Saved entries
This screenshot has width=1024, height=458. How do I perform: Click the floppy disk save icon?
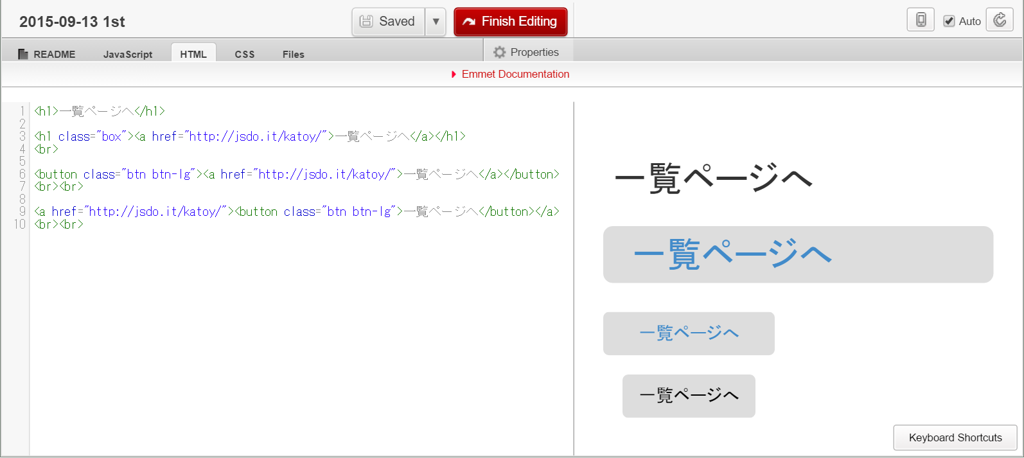click(x=366, y=21)
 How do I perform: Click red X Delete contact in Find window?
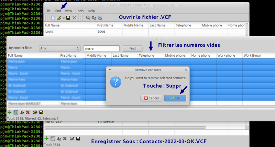click(28, 112)
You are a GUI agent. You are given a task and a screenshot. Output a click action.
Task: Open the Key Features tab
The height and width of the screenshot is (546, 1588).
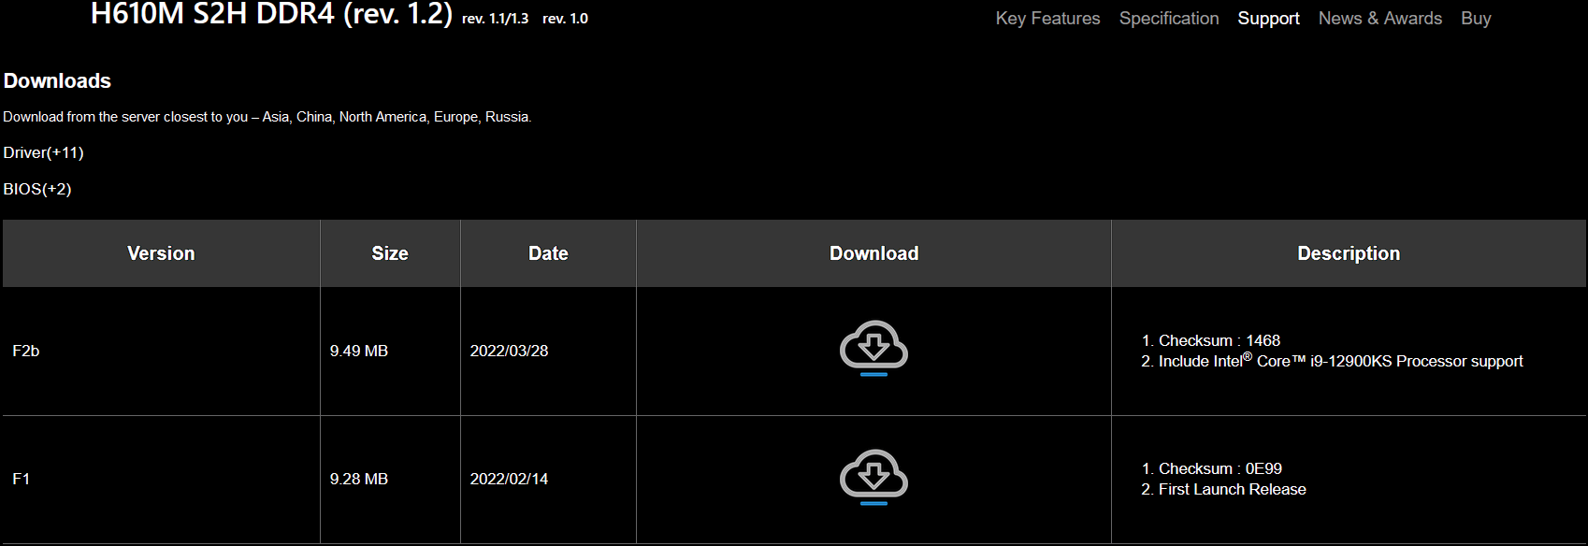pos(1047,18)
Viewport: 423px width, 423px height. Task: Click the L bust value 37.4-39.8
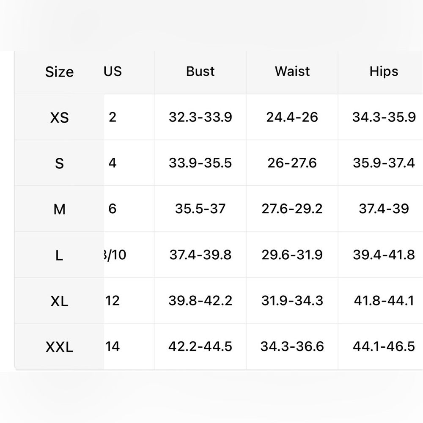point(200,255)
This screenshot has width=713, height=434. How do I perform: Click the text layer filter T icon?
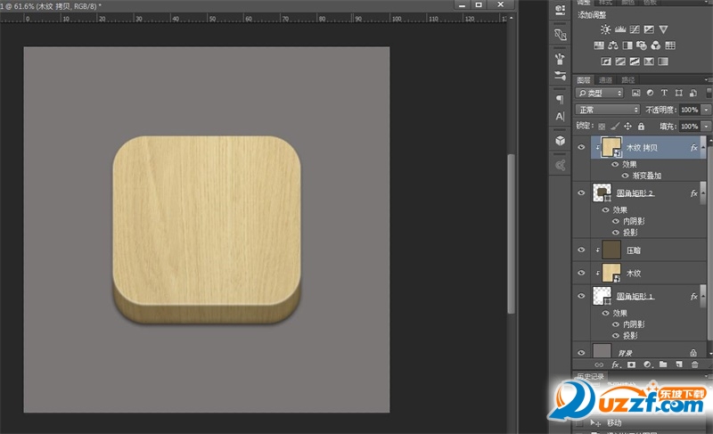(664, 93)
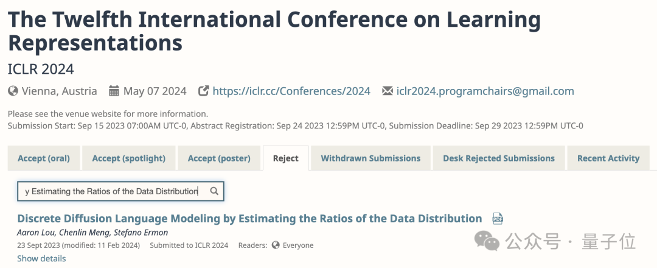
Task: Open the Discrete Diffusion Language Modeling paper
Action: 249,219
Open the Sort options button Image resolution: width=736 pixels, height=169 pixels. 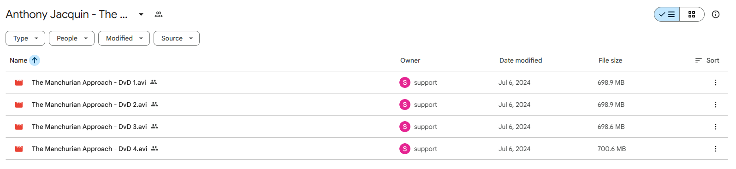[x=707, y=60]
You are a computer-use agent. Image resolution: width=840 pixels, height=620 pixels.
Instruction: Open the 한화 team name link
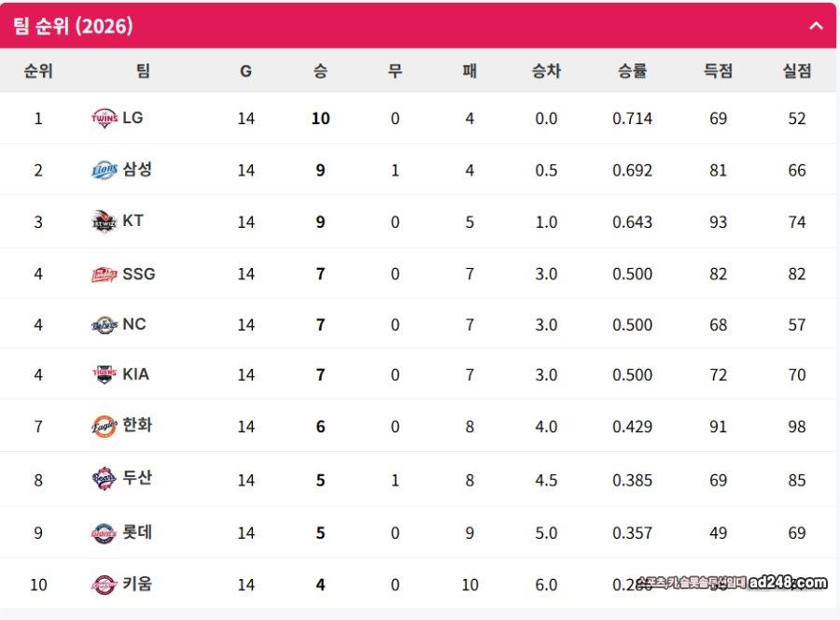(137, 426)
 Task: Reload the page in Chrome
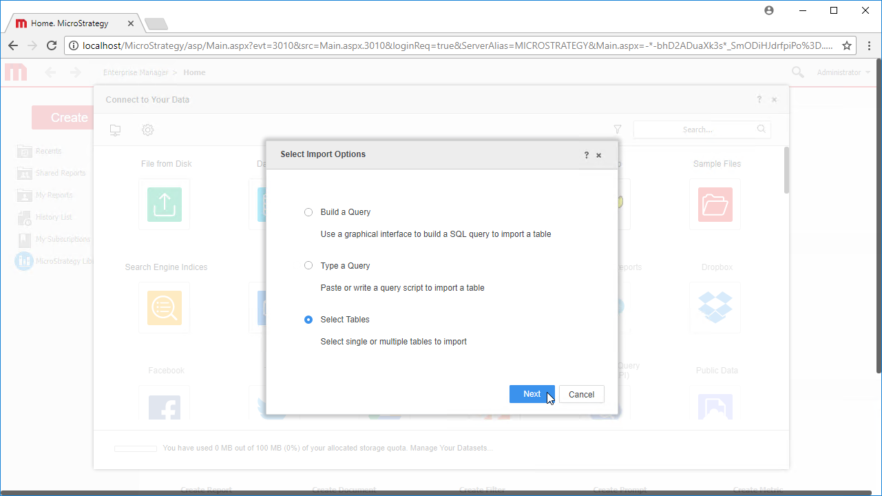(x=52, y=45)
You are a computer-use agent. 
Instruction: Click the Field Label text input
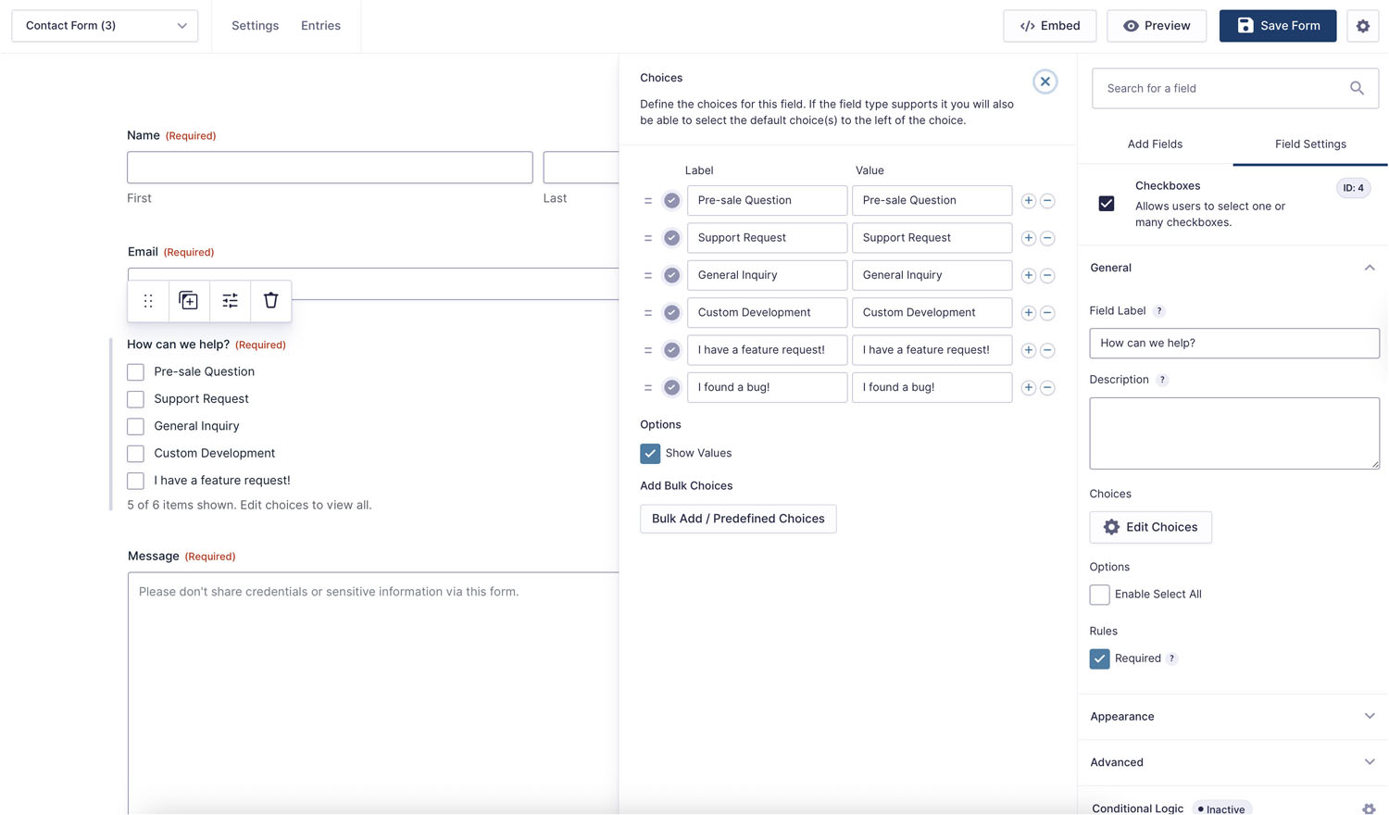coord(1233,344)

**Problem details:**
Pictures aside, set down the lines from the one containing "Task: Reload the page in Chrome" through the end of the records above, exactly and only those.

**Response below:**
 Task: Reload the page in Chrome
(x=52, y=45)
You are a computer-use agent. 
Instruction: Click the Field Label text input
coord(1233,344)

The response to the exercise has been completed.